Education Secretary Michael Gove is to become the new chief whip in the most wide-ranging cabinet reshuffle of David Cameron’s premiership.
He has been replaced by Treasury minister Nicky Morgan, as Cameron promotes more women into top jobs. Ken Clarke is among the old guard to have stood down and Foreign Secretary William Hague has moved to a lower profile role as Commons leader.
Defence Secretary Philip Hammond has taken over at the foreign office.
Announcing Michael Gove’s surprise move to Chief Whip, a behind-the-scenes role in charge of party discipline, Cameron said on his Twitter feed that the former education secretary would also have “an enhanced role in campaigning and doing broadcast media interviews”.

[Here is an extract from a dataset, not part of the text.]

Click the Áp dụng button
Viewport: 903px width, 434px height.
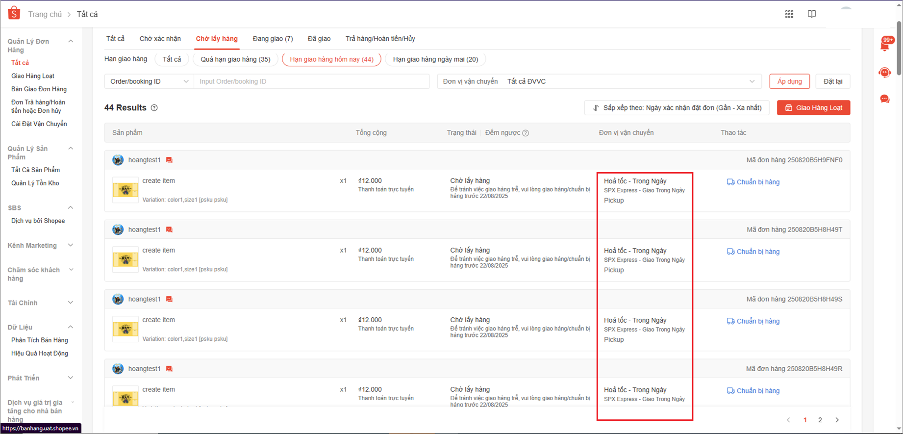(789, 81)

Gove has been one of the most radical and at times controversial figures in David Cameron’s government, driving through far reaching changes to the education system such as free schools and the extension of the academy programme.

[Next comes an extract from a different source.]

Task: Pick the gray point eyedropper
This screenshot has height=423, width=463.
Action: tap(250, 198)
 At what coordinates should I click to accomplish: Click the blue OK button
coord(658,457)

His calls for a return to more traditional teaching methods and war on the educational establishment have brought him into conflict with the unions and his replacement by the relatively unknown Nicky Morgan could be seen as an attempt to calm things down, said the BBC’s Norman Smith.
The BBC News channel’s chief political correspondent said Gove was a very close ally of Cameron and would play a key role in holding the Conservative Party together in the run up to May’s general election. He said the aim of the reshuffle was to bring in fresh faces and make voters think again about the Conservatives’ “male, pale and stale” image.

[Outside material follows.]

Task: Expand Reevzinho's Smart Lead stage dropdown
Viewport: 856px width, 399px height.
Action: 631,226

A string of retirements were announced overnight, with their replacements being unveiled during the course of the morning. Others still waiting to hear their fate include whips Claire Perry and Amber Rudd and Priti Patel.
Among other changes, it has been reported that former defence secretary Liam Fox could return to the government although this has yet to be confirmed.
BBC political editor Nick Robinson said Environment Secretary Owen Paterson has effectively being fired while former Commons leader Andrew Lansley has also left the government.
But the biggest name in the changes has been Hague, who announced late on Monday that he had decided to step down as an MP at next year’s general election after 26 years – including four turbulent years as Tory leader.
Until then he will be, as Cameron put it, his “de facto political deputy” and leader of the House of Commons. Hague said he was “delighted” with his new role as he had always enjoyed speaking in the Commons and explained his retirement at the next election by saying he wanted to return to his successful writing career and to spend more time with his wife.
Some see the appointment of Hammond – who has said he could vote to leave the EU if the UK did not get the changes it wanted in a future re-negotiation – and the departure of Dominic Grieve as Attorney General as a shift towards a more Eurosceptic stance.
Liz Truss Ms Truss has been an education minister since 2012
But Ken Clarke – the cabinet’s most prominent Europhile – heading for ministerial retirement after a career in frontline politics that stretches back to the early 1970s dismissed such claims, telling BBC Radio 4’s Today programme: “If the whole thing is all about Europe then we really have gone mad.”
He also praised Cameron’s decision to promote more women into frontline roles, saying it was long overdue.
Labour has described the reshuffle as the “massacre of the moderates”, claiming it marks a lurch to the right on Europe and a range of other issues.